→ WHAT IS ASKED: Print the data below verbatim, leaving out the pictures.

* * * *

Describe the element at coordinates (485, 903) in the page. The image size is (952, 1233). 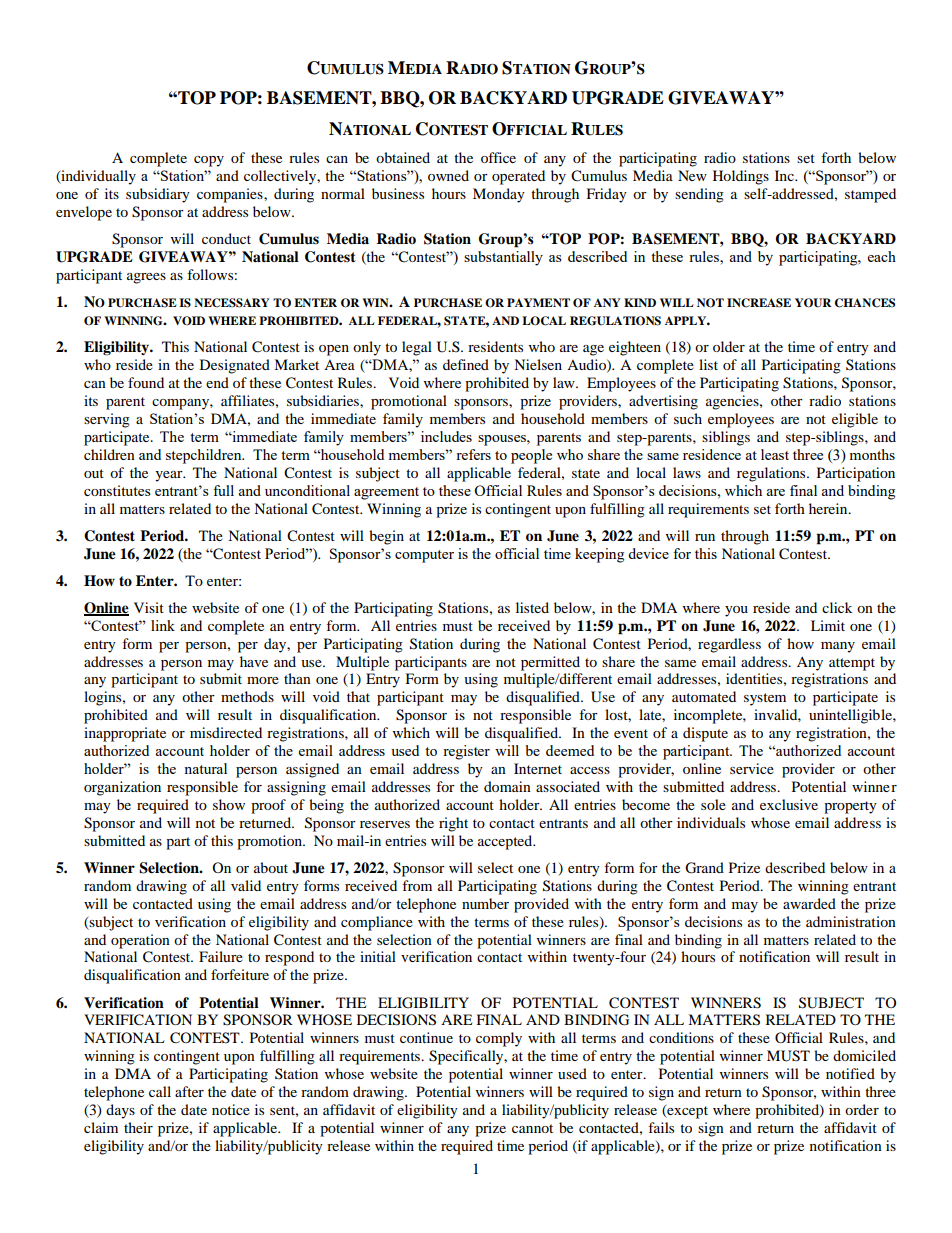
I see `number` at that location.
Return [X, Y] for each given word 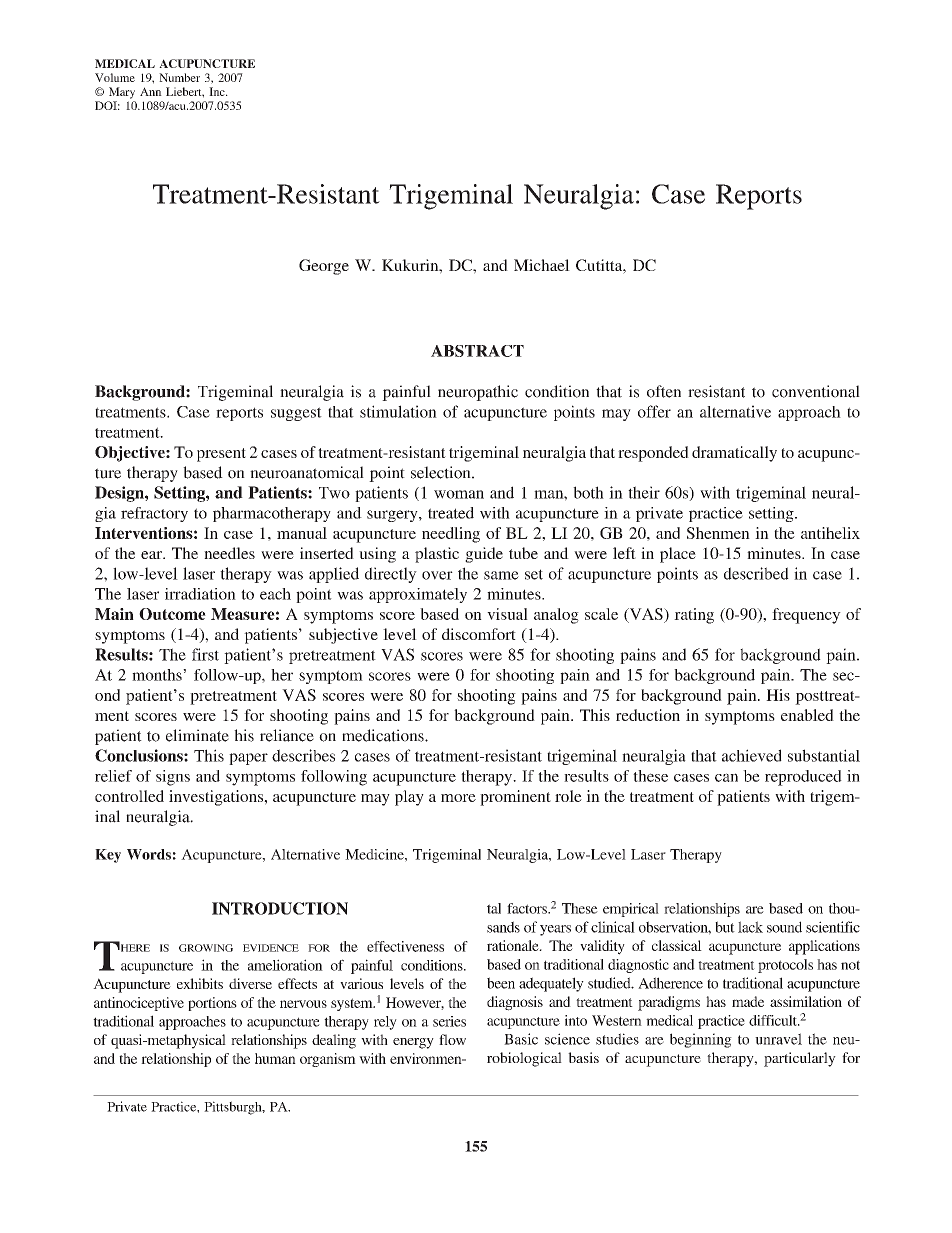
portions [212, 1004]
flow [452, 1039]
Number [179, 77]
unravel [778, 1039]
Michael [542, 265]
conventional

* * * *

→ COMPLETE RESPONSE:
Describe the element at coordinates (485, 903) in the page. The image size is (952, 1233). 
I see `number` at that location.
Return [X, Y] for each given word 
portions [212, 1004]
flow [452, 1039]
Number [179, 77]
unravel [778, 1039]
Michael [542, 265]
conventional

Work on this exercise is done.